In terms of monetary value, an asset such as your iTunes account may have a vast library of music in it by the time you pass away, with hundreds or even thousands of pounds having been spent on it.

While anyone to whom you leave the account would be unable to recoup any of that money by selling the account (see below), it would be a shame if that library was essentially lost, like tears in rain.

How would you pass these on?

In most cases, you could quite easily pass these accounts on by just leaving the username, password and other login details to whomever you wish to benefit.

You could leave a list of these login details with your Will. Alternatively, you could keep all of your passwords in a password manager or database. This way, you will only need to pass on one master password, and you can keep all of your other passwords updated in the database.

This database can be kept on the hard drive of your computer, waiting to be accessed.

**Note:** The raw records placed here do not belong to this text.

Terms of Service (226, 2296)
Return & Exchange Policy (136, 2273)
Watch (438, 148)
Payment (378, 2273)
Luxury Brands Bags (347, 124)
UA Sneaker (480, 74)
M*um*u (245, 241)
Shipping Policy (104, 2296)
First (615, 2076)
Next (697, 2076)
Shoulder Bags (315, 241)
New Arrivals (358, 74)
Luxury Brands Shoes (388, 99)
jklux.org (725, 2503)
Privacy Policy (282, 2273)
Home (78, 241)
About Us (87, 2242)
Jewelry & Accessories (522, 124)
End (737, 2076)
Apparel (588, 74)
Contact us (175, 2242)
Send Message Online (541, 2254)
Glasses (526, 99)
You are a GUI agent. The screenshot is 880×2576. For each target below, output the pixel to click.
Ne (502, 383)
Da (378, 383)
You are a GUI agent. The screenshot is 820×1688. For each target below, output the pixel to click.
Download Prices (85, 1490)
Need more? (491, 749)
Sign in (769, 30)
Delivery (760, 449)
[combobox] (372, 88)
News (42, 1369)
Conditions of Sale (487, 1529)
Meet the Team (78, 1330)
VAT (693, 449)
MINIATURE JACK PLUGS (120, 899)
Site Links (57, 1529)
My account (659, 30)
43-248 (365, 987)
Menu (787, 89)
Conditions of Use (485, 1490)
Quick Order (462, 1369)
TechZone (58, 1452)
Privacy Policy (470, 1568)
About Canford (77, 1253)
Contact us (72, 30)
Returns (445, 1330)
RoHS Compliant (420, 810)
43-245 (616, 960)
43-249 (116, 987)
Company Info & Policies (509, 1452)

Bear in mind that by bequeathing your login details to your next of kin, you are merely passing on access to them. Passing on ownership of digital accounts is not always as straightforward as you might think, especially when it comes to libraries of music, films and other digital media.

Many digital services forbid having accounts transferred – as well as preventing users from selling their accounts, this can restrict them from passing them on after they die.

In fact, the Terms of Service for Apple’s iCloud service specifically state that “any rights to your Apple ID or Content within your Account terminate upon your death”.

Digital content services will usually prevent you from transferring the content that you have paid for to someone else’s account, as you don’t technically own it – when you buy music on iTunes, you are just paying for a licence. You don’t actually own the content.

If you leave your account details with whoever you want to inherit your account, they might be able to log in and use it without the company ever realising (although, if your iTunes account is continually passed down and is still being used in 150 years, they might get suspicious).

If you don’t leave behind the login details, the inheritor could contact the company and provide them with proof of your death in an effort to get hold of the account – however, the company may delete the account and refuse to let them use it.

There may be legal challenges to these kinds of practices in the future – however, for now, it is best to make sure you have something in place to pass on your passwords when you die.